### [Compito da svolgere]
Ripeta fedelmente la parte del brano riportato sotto che prende avvio dalle parole "Reattivo, un po’" e termina dopo le parole "propria area piccola.".

Koprivec- Mazzantini

Reattivo, un po’ matto, coraggioso, felino. L’identikit di Koprivec è questo, e ricalca quello di Tiramolla Mazzantini, portiere che il Curi conobbe con la maglia del Venezia, intento a perdite di tempo clamorose e poi attore nella rissa successiva al famoso rigore di Allegri al 97esimo. Tiramolla giunse in A con colpevole ritardo, preso dall’Inter per fare la riserva a Pagliuca, un po’ come Koprivec con Handanovic ad Udine. Perugia segna per entrambi una tappa decisiva per consacrarsi e giocare con continuità. Reattivi, un po’ pazzi, coraggiosi, due gatti nella propria area piccola.

 

Conti- Liviero

Di giovani terzini ne abbiamo visti passare tanti, ultimamente, anche per la regola degli under che spesso consiglia di mettere sulle fasce gli elementi più giovani. Andrea Conti e Liviero arrivano a Perugia entrambi poco più che maggiorenni, vengono da giovanili di pedigree (Atalanta il primo, Juve il secondo), sono entrambi terzini (uno a destra, uno a sinistra) e sono alla prima esperienza in un campionato professionistico. Liviero sembra più un prodotto finito, mentre Conti stenta, specie all’inizio, per prendere confidenza con una realtà nuova. Li unisce la capacità di affrontare entrambe le fasi di gioco, utili in difesa quanto quando possono sganciarsi in attacco. Liviero è uscito meglio dai blocchi di partenza, l’anno scorso, si è dovuto fermare per il bruttissimo infortunio, è ripartito come niente fosse ed ha finito in calando. Conti ha cominciato male, ha perso il posto, ha continuato a lavorare e l’ha riguadagnato, costringendo Comotto ad andare a giocare “contromano” a sinistra. Due giovani levrieri pronti a sprintare verso le alte serie.

### [Voci di testo e di posizione degli elementi]
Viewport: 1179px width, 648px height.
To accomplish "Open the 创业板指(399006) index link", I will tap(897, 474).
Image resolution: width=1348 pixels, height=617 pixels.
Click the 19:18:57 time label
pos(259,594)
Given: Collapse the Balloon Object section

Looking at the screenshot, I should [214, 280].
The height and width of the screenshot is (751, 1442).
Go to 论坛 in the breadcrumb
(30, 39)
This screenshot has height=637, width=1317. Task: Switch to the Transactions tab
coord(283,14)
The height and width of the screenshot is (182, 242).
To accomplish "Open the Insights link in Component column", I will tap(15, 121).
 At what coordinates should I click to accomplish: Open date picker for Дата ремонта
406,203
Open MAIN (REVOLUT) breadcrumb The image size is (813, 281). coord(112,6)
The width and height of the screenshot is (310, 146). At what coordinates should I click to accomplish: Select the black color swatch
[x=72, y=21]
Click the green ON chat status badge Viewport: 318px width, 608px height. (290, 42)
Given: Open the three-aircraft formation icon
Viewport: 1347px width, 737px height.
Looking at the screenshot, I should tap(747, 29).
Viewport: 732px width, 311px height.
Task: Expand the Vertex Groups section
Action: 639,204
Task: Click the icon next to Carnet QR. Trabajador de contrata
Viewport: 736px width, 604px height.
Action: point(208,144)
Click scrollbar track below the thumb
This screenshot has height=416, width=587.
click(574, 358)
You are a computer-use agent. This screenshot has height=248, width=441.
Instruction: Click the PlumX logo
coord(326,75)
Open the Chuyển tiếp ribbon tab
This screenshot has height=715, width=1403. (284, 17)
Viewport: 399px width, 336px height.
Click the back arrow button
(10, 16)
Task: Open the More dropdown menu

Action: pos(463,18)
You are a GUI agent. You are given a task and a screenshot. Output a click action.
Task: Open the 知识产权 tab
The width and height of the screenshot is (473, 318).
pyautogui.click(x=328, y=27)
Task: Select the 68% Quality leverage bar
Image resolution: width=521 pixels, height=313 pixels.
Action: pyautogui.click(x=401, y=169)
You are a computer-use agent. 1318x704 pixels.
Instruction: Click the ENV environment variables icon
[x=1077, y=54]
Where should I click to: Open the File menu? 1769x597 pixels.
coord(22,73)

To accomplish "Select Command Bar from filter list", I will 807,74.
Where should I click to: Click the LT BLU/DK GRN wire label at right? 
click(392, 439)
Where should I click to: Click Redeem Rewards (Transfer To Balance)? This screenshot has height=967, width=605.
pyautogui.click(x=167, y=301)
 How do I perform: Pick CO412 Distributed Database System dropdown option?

### [Risposta]
Reattivo, un po’ matto, coraggioso, felino. L’identikit di Koprivec è questo, e ricalca quello di Tiramolla Mazzantini, portiere che il Curi conobbe con la maglia del Venezia, intento a perdite di tempo clamorose e poi attore nella rissa successiva al famoso rigore di Allegri al 97esimo. Tiramolla giunse in A con colpevole ritardo, preso dall’Inter per fare la riserva a Pagliuca, un po’ come Koprivec con Handanovic ad Udine. Perugia segna per entrambi una tappa decisiva per consacrarsi e giocare con continuità. Reattivi, un po’ pazzi, coraggiosi, due gatti nella propria area piccola.